The dining-room opened off the long passage on the ground floor, and already other members of the company had assembled for the midday meal, which must be eaten in haste before the rehearsal.
Mr. Jacobus was there, in the act of sitting down between two ladies at the head of a long table; but seeing Loveland he condescended to summon him with a gesture.
CHAPTER THIRTY-TWO
Bill's Star
Val could have laughed aloud as he imagined the old self of a few weeks since—the young and popular officer-in-the-Guards self—obeying the beckoning finger of such a man. But he walked towards it like a lamb, and was introduced to Mrs. Jacobus (Miss Moon) and Miss de Lisle.
As Star of the company, Miss de Lisle ought of course to have come first, but Miss Moon, the heavy lead ("heavy" in more senses than one) was not a lady to submit to such distinctions.
She would probably have said that Lillie de Lisle was a star only because it suited the convenience of Mr. and Mrs. Jacobus to head the troupe, financed by their money, with a pretty enough little soubrette, likely to take the popular fancy.
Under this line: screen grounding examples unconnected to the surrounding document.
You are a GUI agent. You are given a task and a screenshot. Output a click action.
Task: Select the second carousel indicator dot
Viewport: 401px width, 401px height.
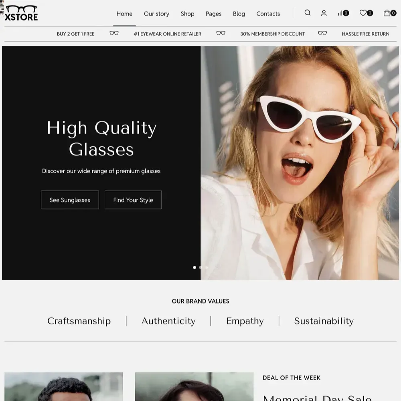201,267
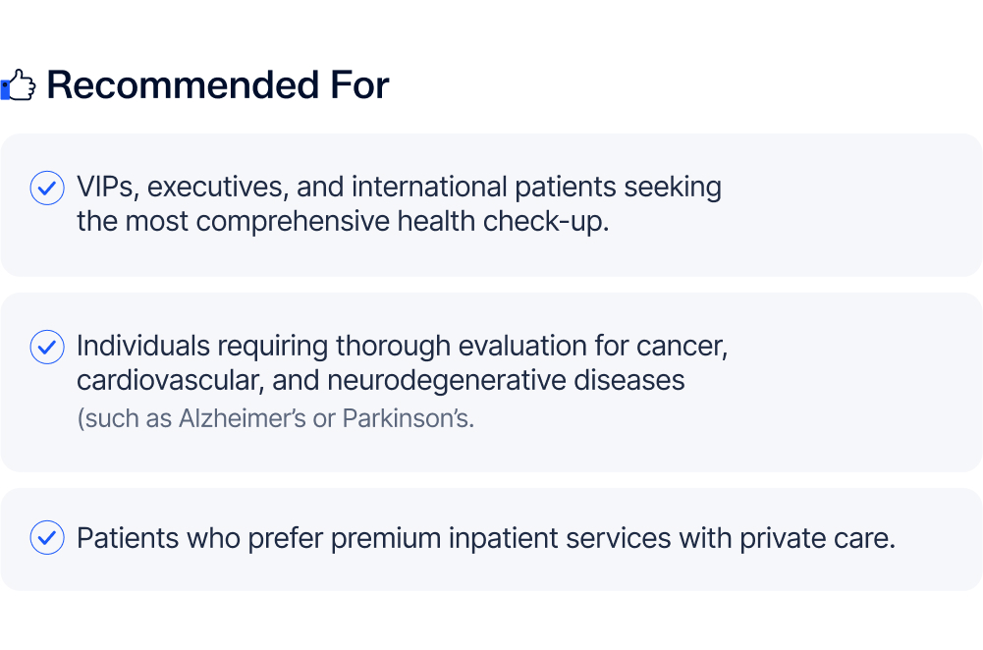Select the Recommended For heading
The width and height of the screenshot is (983, 650).
tap(217, 85)
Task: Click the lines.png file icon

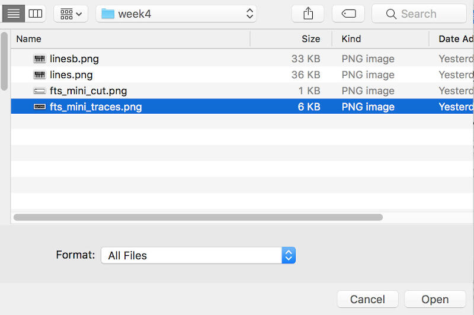Action: coord(40,75)
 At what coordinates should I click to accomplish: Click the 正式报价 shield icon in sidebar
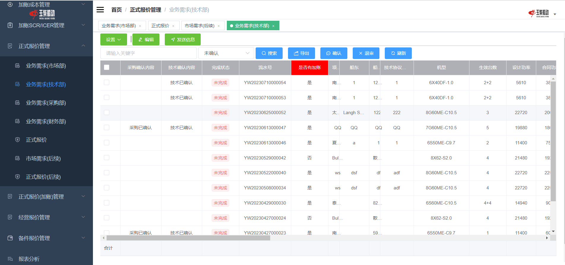18,140
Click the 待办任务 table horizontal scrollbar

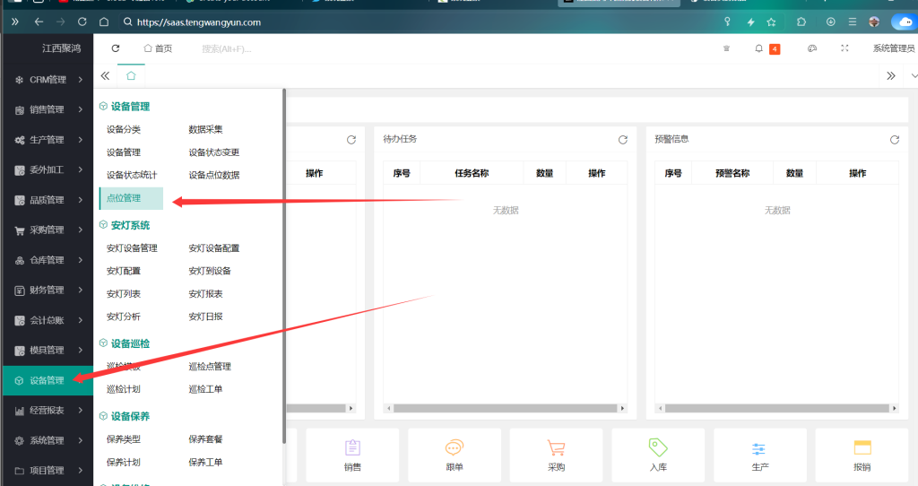[505, 409]
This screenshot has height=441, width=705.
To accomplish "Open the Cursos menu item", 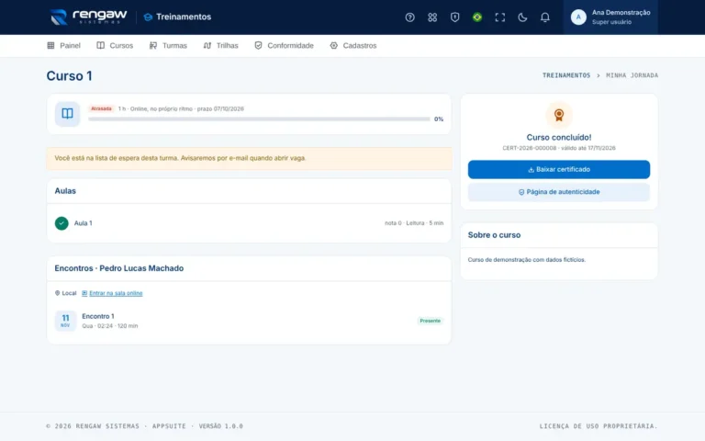I will click(115, 45).
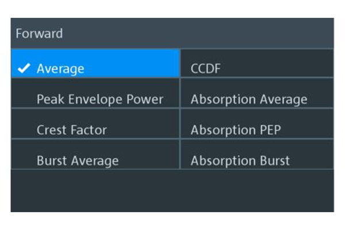The image size is (345, 230).
Task: Click blank space right of Absorption PEP text
Action: 308,130
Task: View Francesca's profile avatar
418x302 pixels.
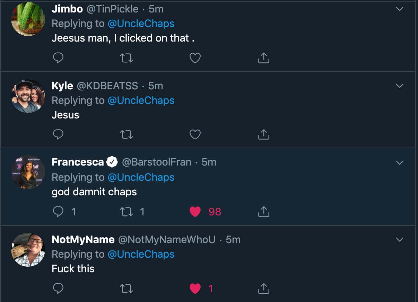Action: tap(28, 172)
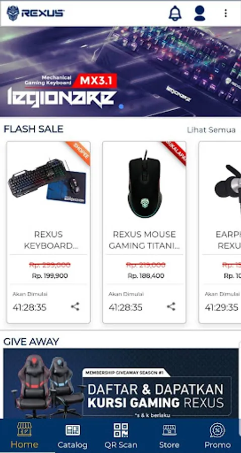
Task: Open notifications bell icon
Action: (175, 13)
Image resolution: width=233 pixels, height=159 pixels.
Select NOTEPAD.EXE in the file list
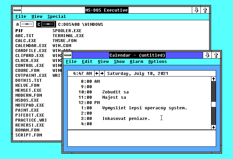(30, 105)
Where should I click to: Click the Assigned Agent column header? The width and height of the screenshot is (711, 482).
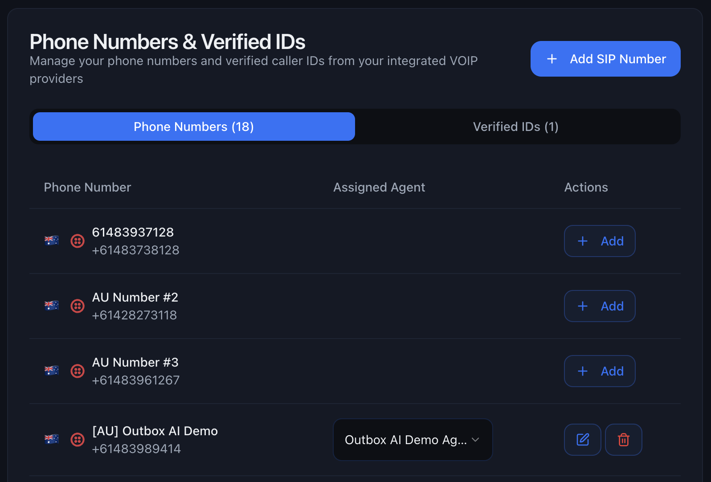click(x=379, y=187)
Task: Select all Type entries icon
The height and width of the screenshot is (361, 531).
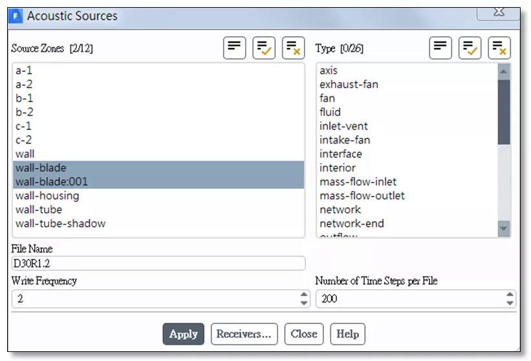Action: 470,48
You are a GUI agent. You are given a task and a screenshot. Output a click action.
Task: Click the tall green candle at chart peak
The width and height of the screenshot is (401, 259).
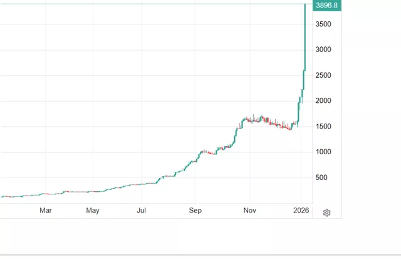click(305, 38)
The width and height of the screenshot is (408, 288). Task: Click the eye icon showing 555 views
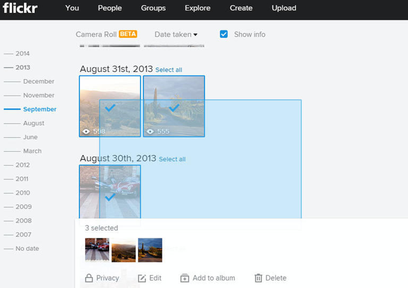[x=150, y=132]
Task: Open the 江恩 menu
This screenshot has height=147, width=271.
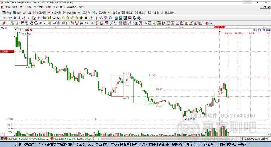Action: [x=29, y=7]
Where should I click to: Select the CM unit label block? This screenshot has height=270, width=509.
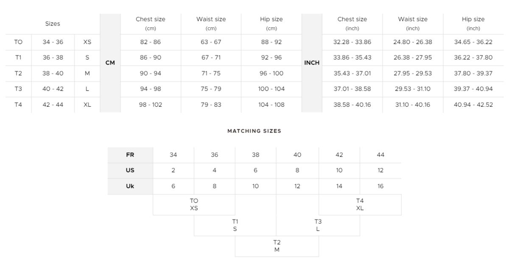point(110,63)
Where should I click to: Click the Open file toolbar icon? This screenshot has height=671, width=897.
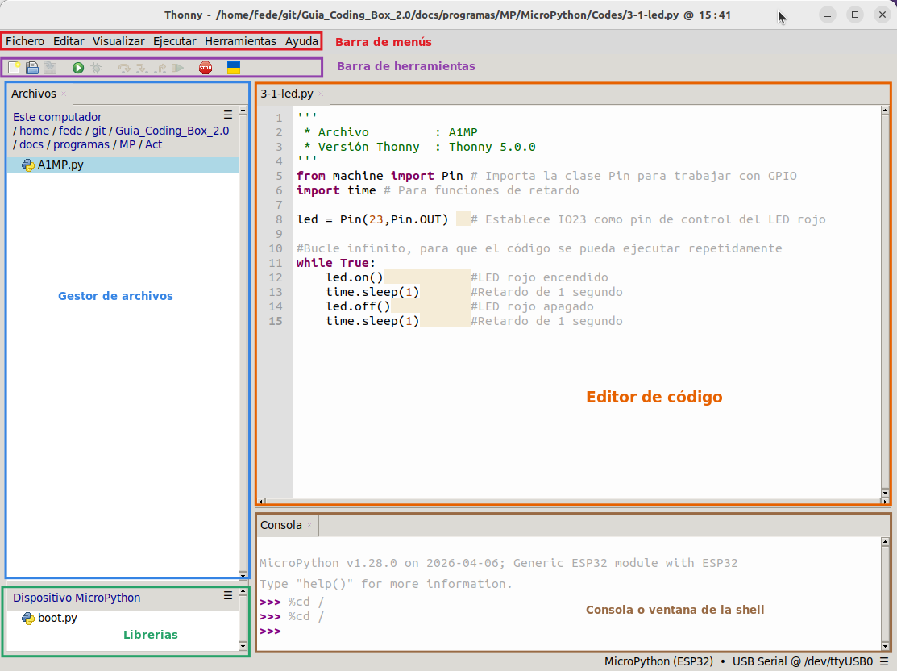(32, 68)
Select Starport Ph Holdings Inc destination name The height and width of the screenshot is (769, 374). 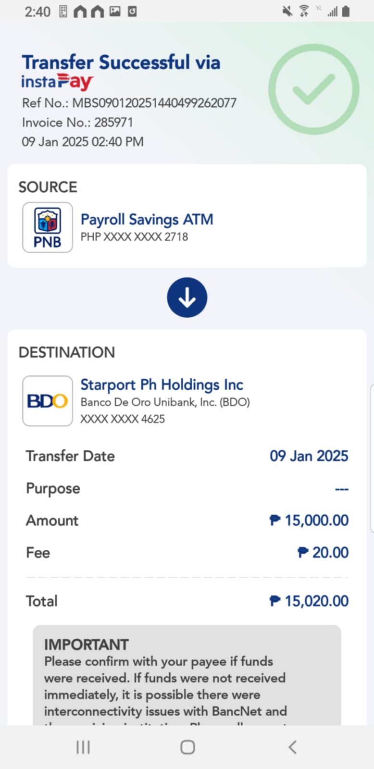pos(162,385)
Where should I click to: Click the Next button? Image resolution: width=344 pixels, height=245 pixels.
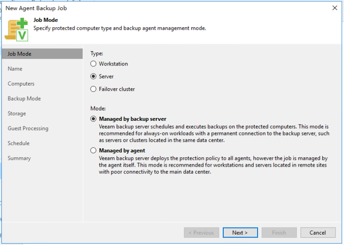pos(240,233)
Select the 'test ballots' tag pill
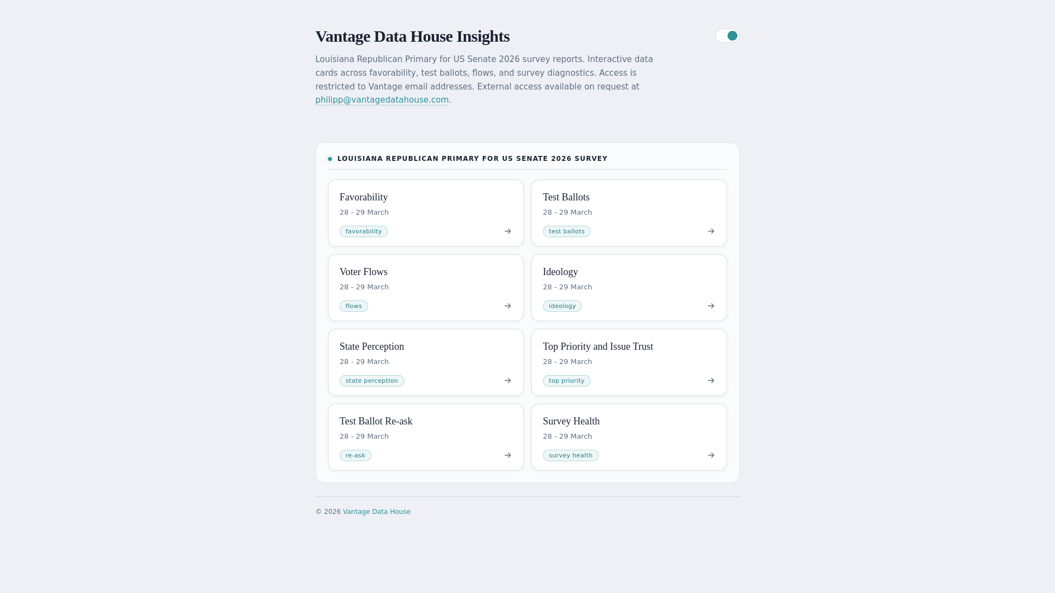 [x=567, y=232]
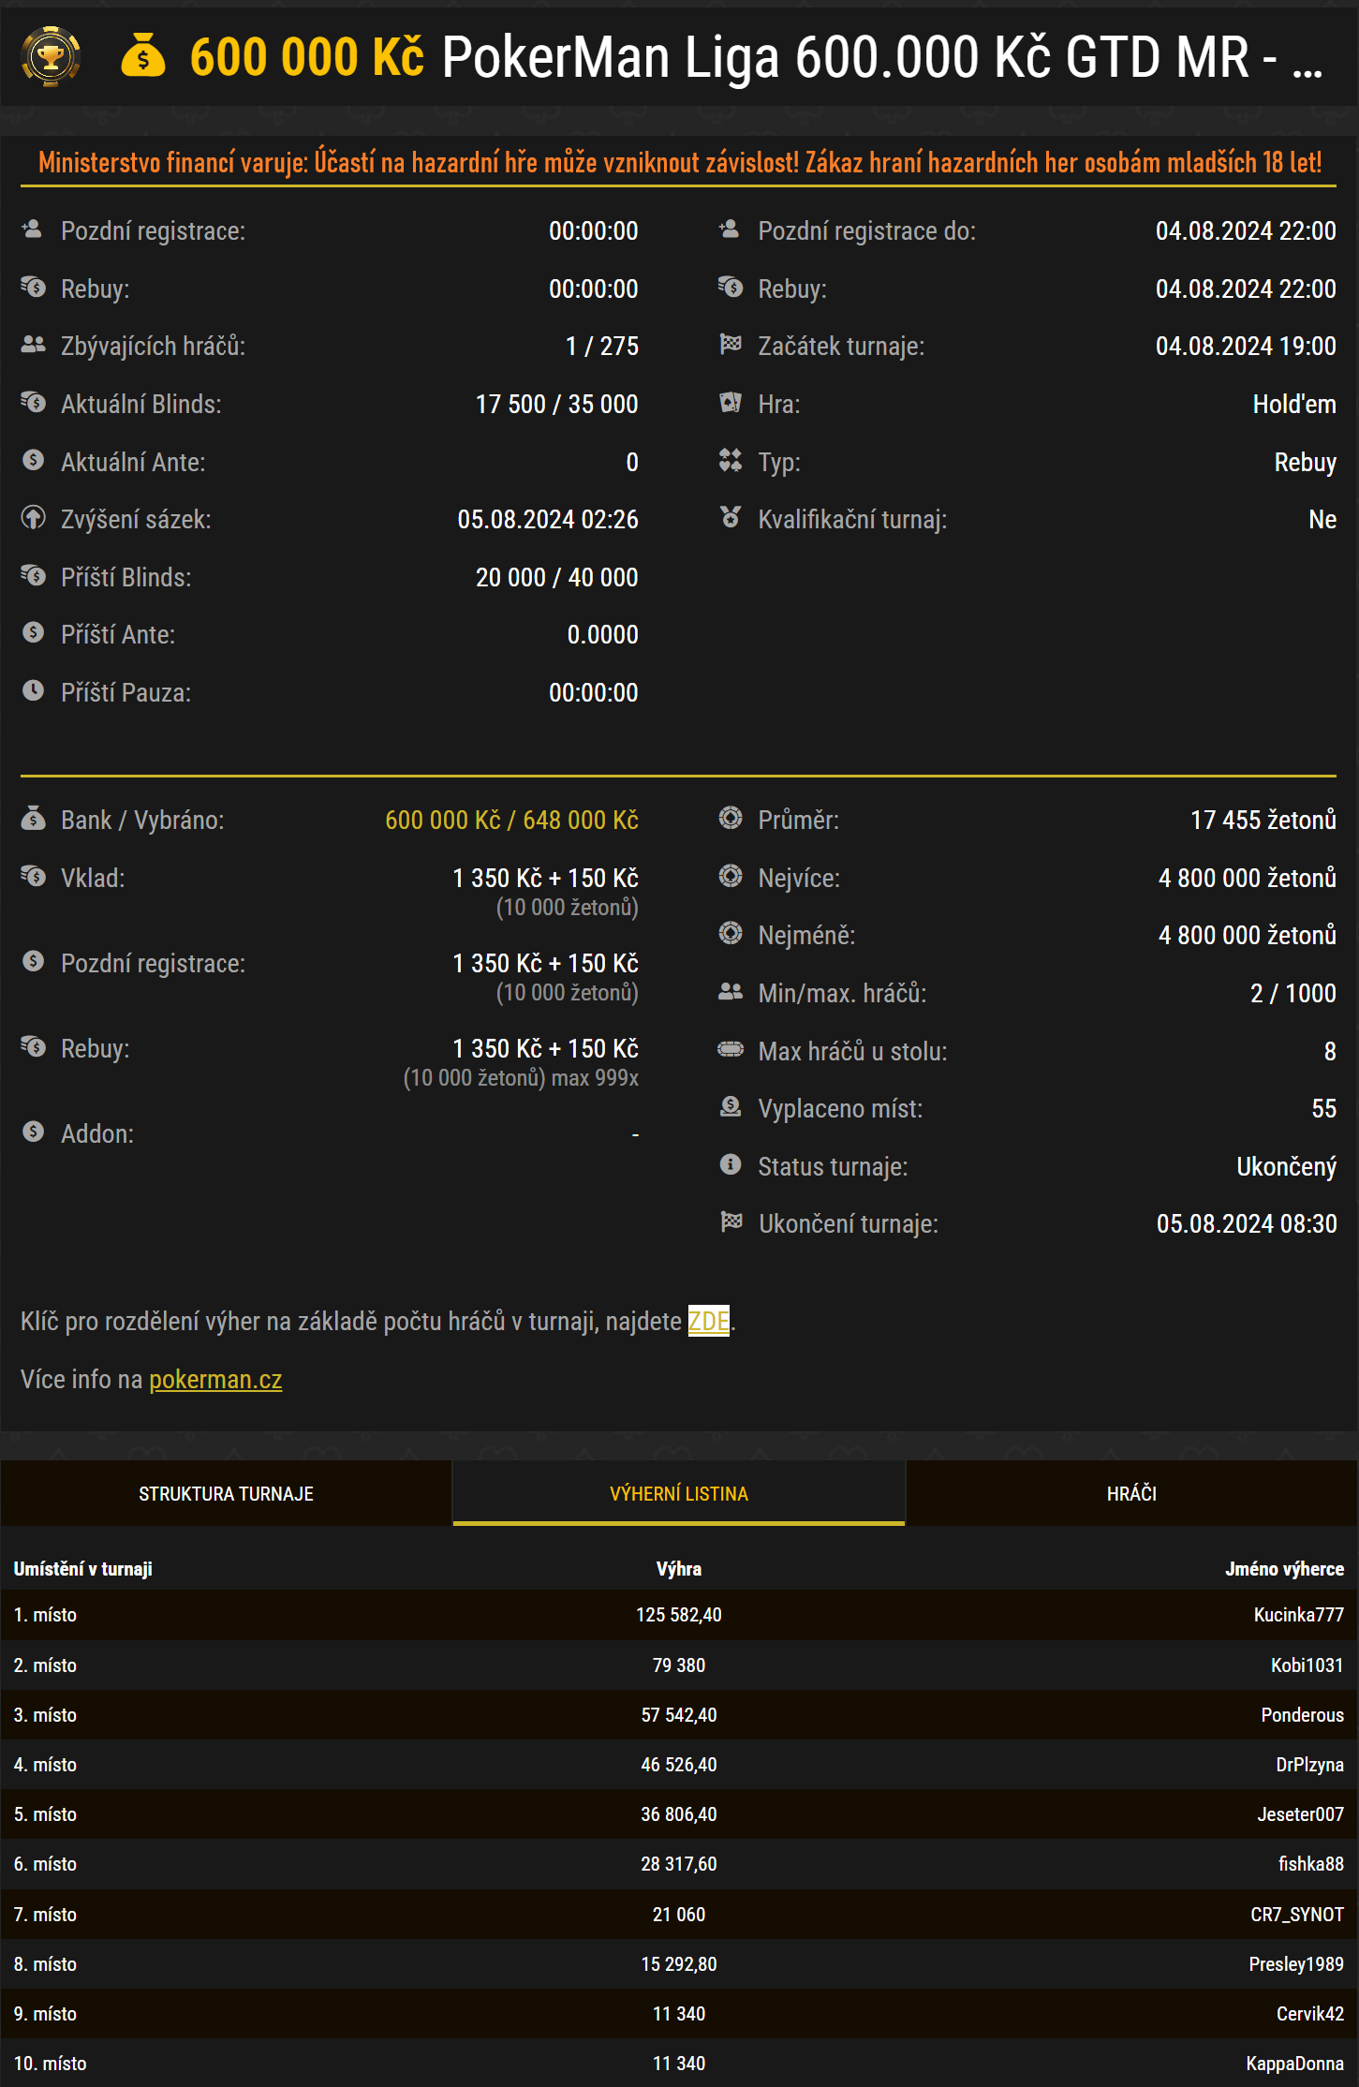Click the trophy chip logo icon
This screenshot has height=2087, width=1359.
pyautogui.click(x=51, y=57)
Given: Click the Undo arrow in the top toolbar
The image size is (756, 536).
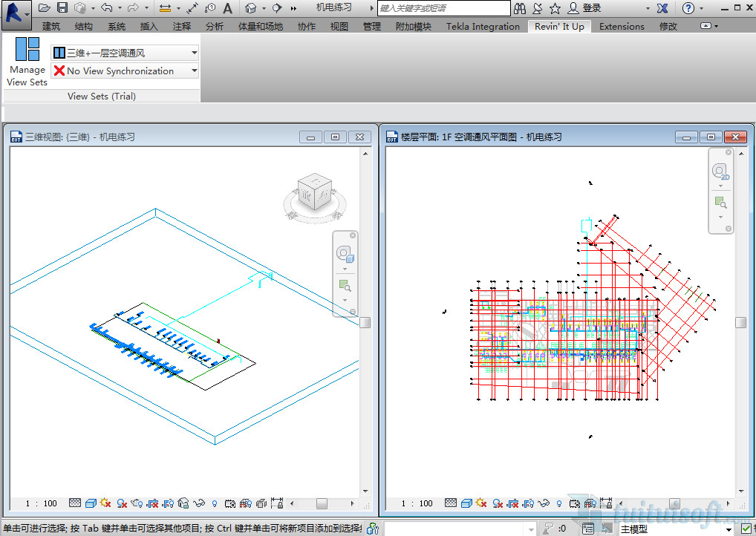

Miss Moon's first sweeping glance at the newcomer was one of self-conscious, important condescension; but seeing that he was an extremely handsome, well dressed young man, with an air and an appearance widely different from the tenth-rate actors of her acquaintance, past and present, her face and manner changed. Instead of posing as the manager's wife, she set herself to vie with Lillie de Lisle in youthful charm, as she sent forth a radiant, long-lashed look to fascinate Mr. Perceval Gordon.
She was a big woman of forty-two or three, with the splendid ruin of what had been a fine figure, an erectness of head which partly concealed the existence of a double chin, a complexion spoiled by a love of rich food and constant use of powder, singularly wide-open dark eyes fringed with painted lashes, and a good deal of bright crimson hair edged with rusty brown at the roots.